For Stage 4, the testing philosophy has to shift from test-case enumeration to statistical protection and formal security ensures. Monte Carlo simulation at scale, adversarial setting technology, and area randomization (the identical methods utilized in coaching) also needs to be core instruments in validation. Behavioral specification frameworks that outline what the coverage mustn’t ever do, no matter what it discovers, are as essential as efficiency benchmarks.
The federated studying query
One space that deserves explicit consideration because the business scales towards Stage 4 is federated reinforcement studying, the paradigm the place robotic fleets share coverage updates throughout a community, distributing compute and accelerating studying convergence.
The effectivity beneficial properties are actual and vital. However the testing and validation necessities are qualitatively completely different from single-robot techniques.
When coverage updates circulation peer-to-peer throughout a fleet, the integrity of these updates must be verified on the level of aggregation. Analysis on federated studying safety has documented particular failure modes: knowledge poisoning, the place a compromised node submits manipulated updates; backdoor assaults, the place a set off embedded throughout coaching causes focused misbehavior at inference time; and mannequin inversion, the place gradient sharing inadvertently leaks details about native coaching environments. These aren’t theoretical. They’re empirically demonstrated.
Testing a federated system, subsequently, wants to incorporate adversarial robustness analysis of the aggregation mechanism, not simply the person coverage. Byzantine-fault-tolerant aggregation algorithms like Krum and FedProx, anomaly detection on incoming gradient updates, and cryptographic verification of replace provenance are all engineering decisions that ought to be in scope throughout design and testable throughout validation. Differential privateness methods utilized on the level of gradient sharing supply one other layer of safety, limiting what a compromised replace can reveal or corrupt. These aren’t unique analysis instruments. They’re out there, documented, and more and more essential to deal with as customary apply in any federated deployment.
Bringing it collectively
The development from Stage 0 to Stage 4 is genuinely thrilling. The aptitude being demonstrated throughout autonomous autos, humanoid platforms, and industrial techniques is actual and significant. What the business wants now could be a testing philosophy that matures on the identical tempo.
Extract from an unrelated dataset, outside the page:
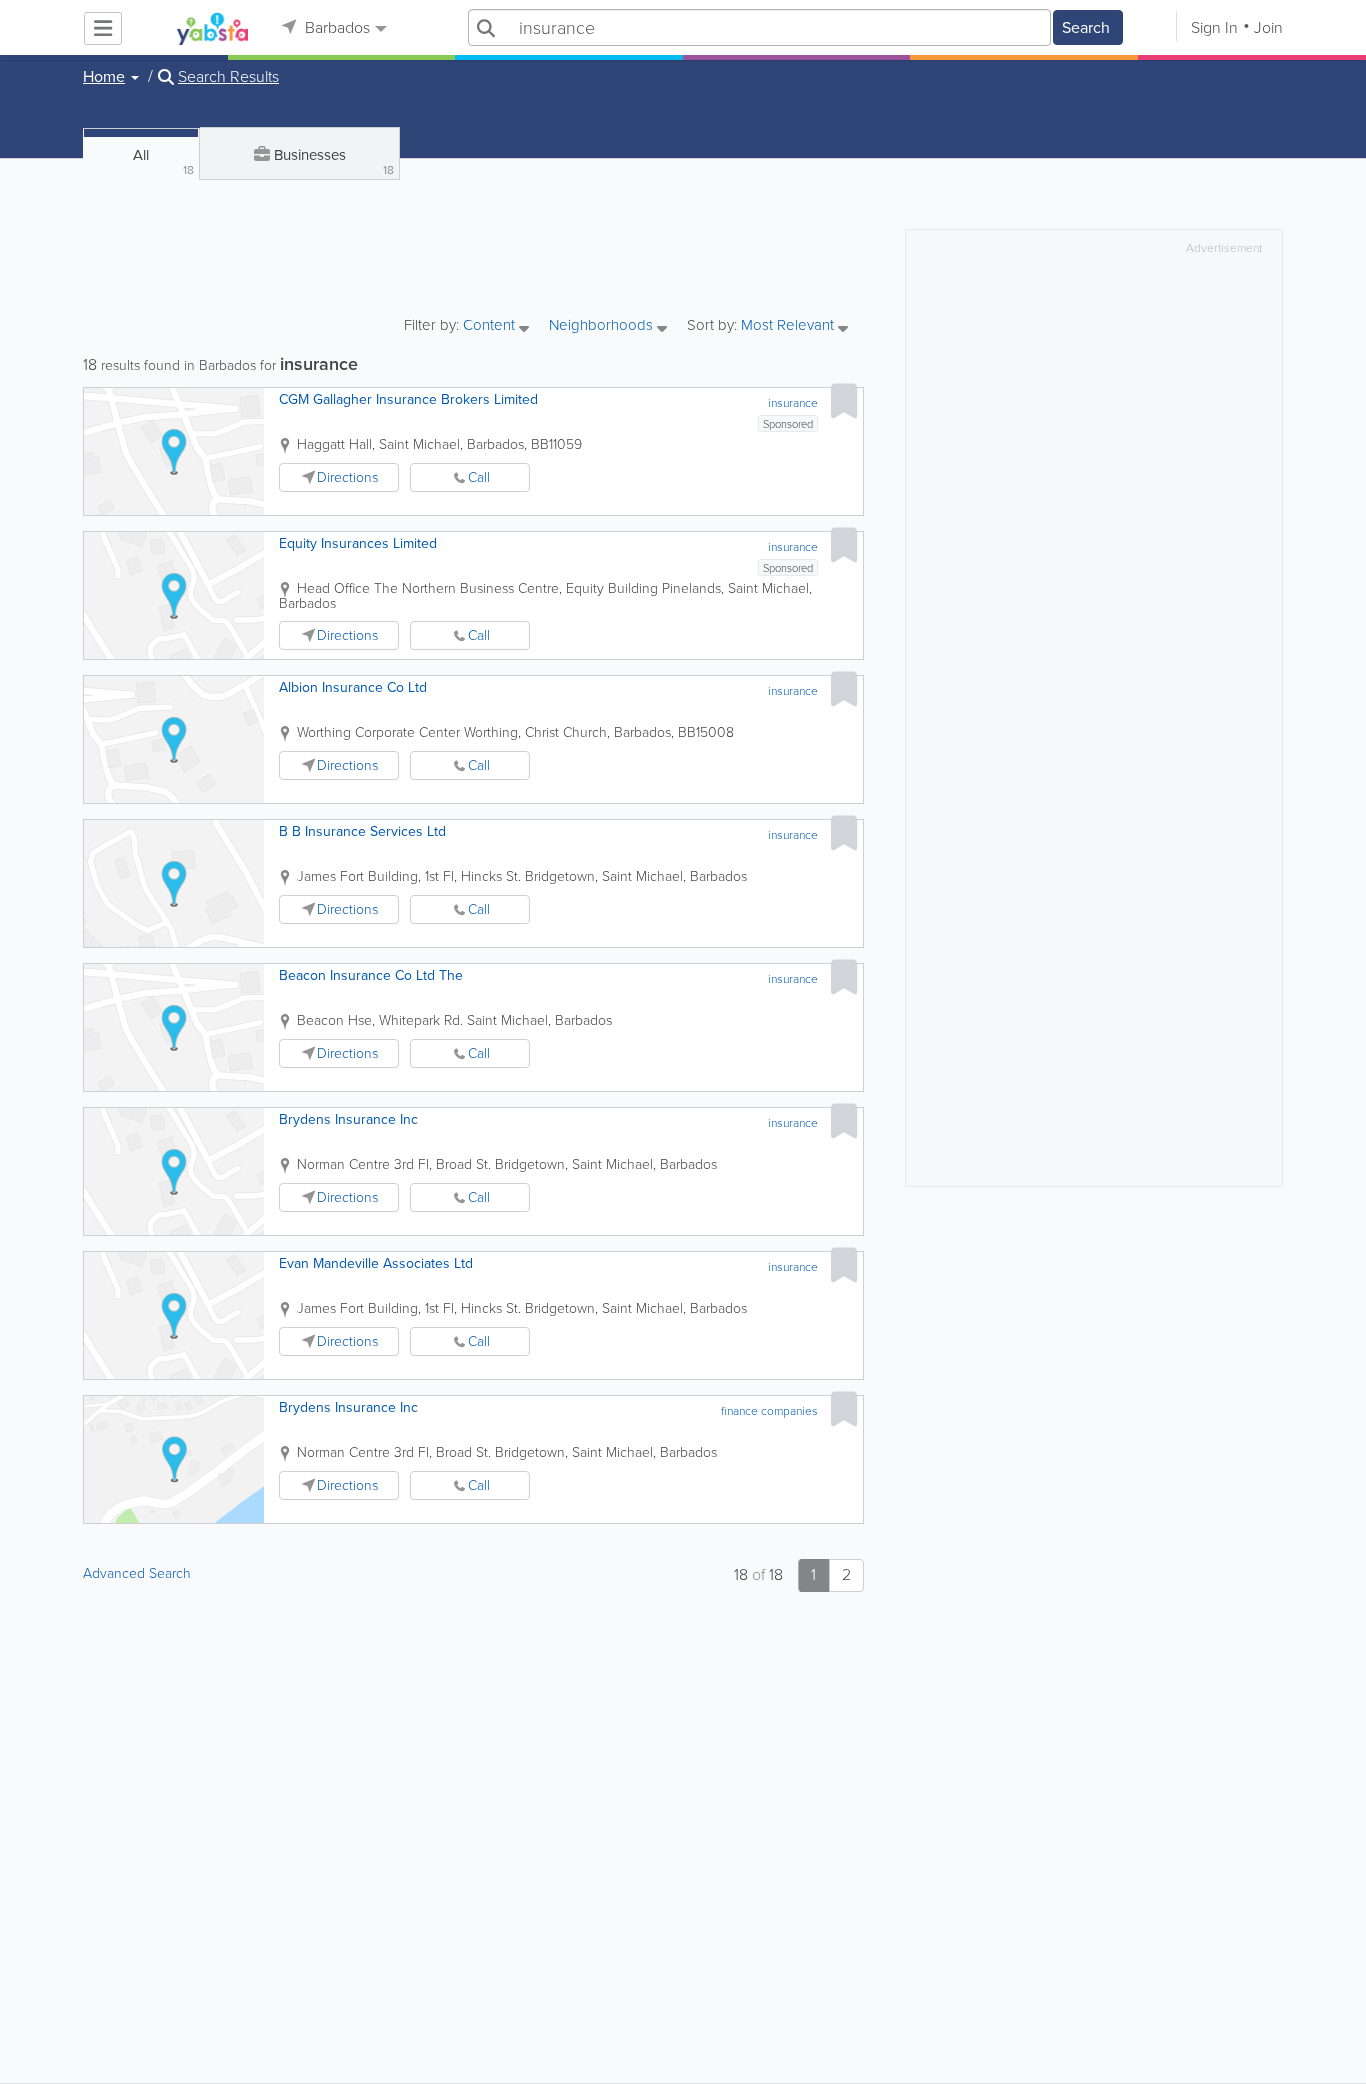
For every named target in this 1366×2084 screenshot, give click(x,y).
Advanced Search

Which means treating security validation as a first-class design constraint, not a remaining checkpoint. It means constructing HAZOP and Danger Precedence Matrix evaluation into the software program improvement course of from the beginning, not pulling out a FMEA spreadsheet earlier than launch. It means defining what constitutes satisfactory protection for a self-supervised or RL-trained system earlier than deploying it, not after the primary incident.
And it means giving requirements our bodies the practitioner suggestions they should evolve ISO 26262, ISO 21434, and the rising bipedal robotic requirements sooner than the know-how is outpacing them.
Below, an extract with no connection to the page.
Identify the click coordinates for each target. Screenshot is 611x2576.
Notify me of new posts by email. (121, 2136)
The robots are getting smarter sooner than the validation frameworks designed to certify them. Closing that hole isn’t a regulatory downside or a analysis downside in isolation. It’s an engineering tradition downside. It will get solved when testing is handled as a first-class design self-discipline from day one, not a remaining gate earlier than launch.
For these engaged on autonomous techniques at any of those ranges: at what level does the complexity of the system make conventional test-case enumeration genuinely out of date, and what have you ever discovered really replaces it? I’d particularly like to listen to from anybody navigating Stage 3 or Stage 4 validation in manufacturing.
In regards to the writer
Atharv Kolhar is a workers take a look at automation engineer at Determine AI. There, he works on hardware-in-the-loop take a look at infrastructure for the Figure 03 humanoid robotic and the testing of important robotic software program. With a profession throughout humanoid robotics, autonomous lidar sensing, and electrical autos, he makes a speciality of verification for safety-critical autonomous techniques, beforehand constructing the software program take a look at self-discipline behind Aeva Applied sciences’ ASPICE Stage 2 certification, with earlier roles at Lucid Motors and NIO.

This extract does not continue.